Journalists who write about the internet should use Google more

Jackson Diehl at the Washington Post seems convinced that a new technology can take down the Iranian regime. He knows this because the the makers of the new technology have told him so in what I think is very humble language:

The companies’ volunteer founders and operators say that if they could get $30 million in funding they could ramp up their server networks to accommodate millions more users — and effectively destroy the Internet controls of Iran and most other dictatorships.

Got it? Give us 30 million and we will end monitoring of the internet over the world!  The technology in question is UltraReach, a type of circumvention software that allows users to evade internet firewalls.  The software works well enough, but the company’s servers keep crashing when too many people use it.  This causes them to limit the amount of people who can use it, and limit the amount of sites users can visit through it.   Diehl seems to agree with the makers of the software that they need more money, and he takes the State Department to task for not spending the money quicker to beef up the servers.

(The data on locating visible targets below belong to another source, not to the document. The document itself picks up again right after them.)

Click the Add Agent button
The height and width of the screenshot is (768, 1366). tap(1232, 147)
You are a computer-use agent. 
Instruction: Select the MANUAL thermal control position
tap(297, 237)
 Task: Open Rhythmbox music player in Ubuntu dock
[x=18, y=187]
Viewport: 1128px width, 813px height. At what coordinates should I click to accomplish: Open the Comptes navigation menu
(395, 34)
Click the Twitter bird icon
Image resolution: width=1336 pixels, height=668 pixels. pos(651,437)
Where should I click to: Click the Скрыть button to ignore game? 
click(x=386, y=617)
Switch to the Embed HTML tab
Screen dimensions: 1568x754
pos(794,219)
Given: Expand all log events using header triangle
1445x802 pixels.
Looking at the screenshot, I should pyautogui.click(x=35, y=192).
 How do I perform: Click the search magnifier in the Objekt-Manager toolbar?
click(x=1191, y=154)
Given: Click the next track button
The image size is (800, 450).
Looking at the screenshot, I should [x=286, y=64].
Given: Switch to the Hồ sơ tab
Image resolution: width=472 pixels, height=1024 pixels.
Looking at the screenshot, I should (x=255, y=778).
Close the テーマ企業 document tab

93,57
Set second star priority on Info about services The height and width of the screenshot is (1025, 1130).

Now I’m not one of the internet skeptics who claim that technology has no effect on the relationship between the state and its people, but Diehl is acting pretty sloppy here. If he wants to jump into the whole internet freedom debate, he should at least do a little homework. If he did, he would know that not to long ago the State Department was embarrassed by pushing a technology into the field to fast. That technology, Haystack, was designed to help dissidents circumvent their government’s censorship. Unfortunately, the rush to get it out meant it was not subjected to the third-party testing that should have been done. It was revealed in September that the program left a “trail of clues” that would allow a government to track whoever is using it. Diehl should know this, it was reported in his own paper. And while I don’t blame him for not wanting to read the Washington Post, I feel he has more of an obligation than the rest of us to.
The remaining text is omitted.